ニューズウィーク日本版 / 2014年12月26日 12時0分

 オーナーのフランス人実業家ジャンミシェル・コスヌオーいわく、このような店は「パリではあり得ないが、モスクワでは決して珍しくない」という。

 コスヌオーはモスクワで十数店舗のナイトクラブを経営している。どの店も順調だが、女性客相手のマルシアは飛び抜けて高収益を上げているそうだ。

「ロシアの男たちは女性の扱い方を知らない」と彼は言う。「うちの店に来る美女たちと付き合うより、男仲間で酒を飲むほうが楽しいと思って
いる」

 コスヌオーの友人で、やはりロシアで仕事をするフランス人デザイナー、ジャック・ボンポリエールは違う考えだ。「ロシアの女性は世界一金持ち志向が強い。問題はそこだよ」



男にはもう期待しない

 いずれにせよ、手っ取り早い解決策は見つかりそうもない。ロシア女性の約49%は独身だ。ざっと3000万人の独身女性をどう救えばいいのか。

「年下の男性に目を向けるよう助言している」と、モスカルコワ議員は言う。国民的人気を誇る65歳の歌手アーラ・プガチョーワがお手本になるというのだ。プガチョーワは20年前に18歳年下の歌手フィリップ・キルコーロフと結婚して人々を驚かせた。その後キルコーロフとは離婚。27歳年下のマクシム・ガルキンと結婚した。

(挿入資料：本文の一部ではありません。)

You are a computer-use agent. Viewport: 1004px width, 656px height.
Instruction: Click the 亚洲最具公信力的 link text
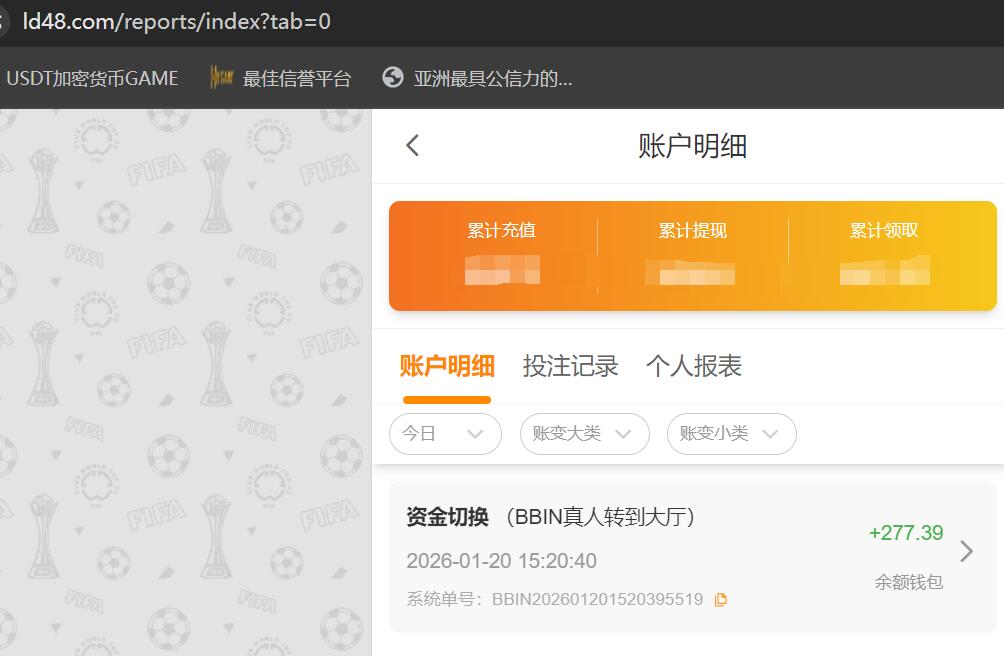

 それにしても、あなたが若く美しく、スタイルがよく、芸術的センスもある女性で、周りには醜く強欲で傲慢な男たちしかいないとしたら、どんな気がするだろう。冒頭の母娘に話を戻そう。娘のエカテリーナはプロのバレエダンサーだ。母のエレーナとは違って、遠慮がちに小さな声で過去のトラウマを打ち明けてくれた。

 18歳の新人ダンサーだった頃、「シャンパンとキャビア」をごちそうするから自宅においでと、上司に声を掛けられた。当時の彼女の上司はモスクワ音楽劇場バレエ団の芸術監督だ。

 この手の誘いを断れば、キャリアはおしまいだと、先輩ダンサーたちが忠告してくれた。だがエカテリーナは断った。案の定、憧れの舞台でスポットを浴びるチャンスを失った。

 当時、エカテリーナは「恐ろしく嫉妬深い」男と同棲していた。その後、2人の関係は悪化。エカテリーナは彼のために「工夫を凝らして料理を作る」ことや彼のローンを肩代わりすることに疑問を持ち始めた。結局、その男とは別れ、母親の住む寝室2室のアパートに戻った。

 エカテリーナの話を聞いた後、モスクワの都心にリハーサルに行く彼女に付き合った。彼女の仲間のダンサーたちも、ほとんどが恋人募集中だ。

 ロッカールームでは、ロシアのダメ男の話で盛り上がった。彼女たちはもはや男性に幻想を抱いていない。結婚して温かい家庭をつくることは、若い女性たちの夢ではなくなりつつある。

「女はみんな結婚して子供を産むものとされてきたけど、そんな考えはもう通用しない」と、エカテリーナはため息をつく。

マルシアで惜しげもなくカネを使う女性たちも同感だろう。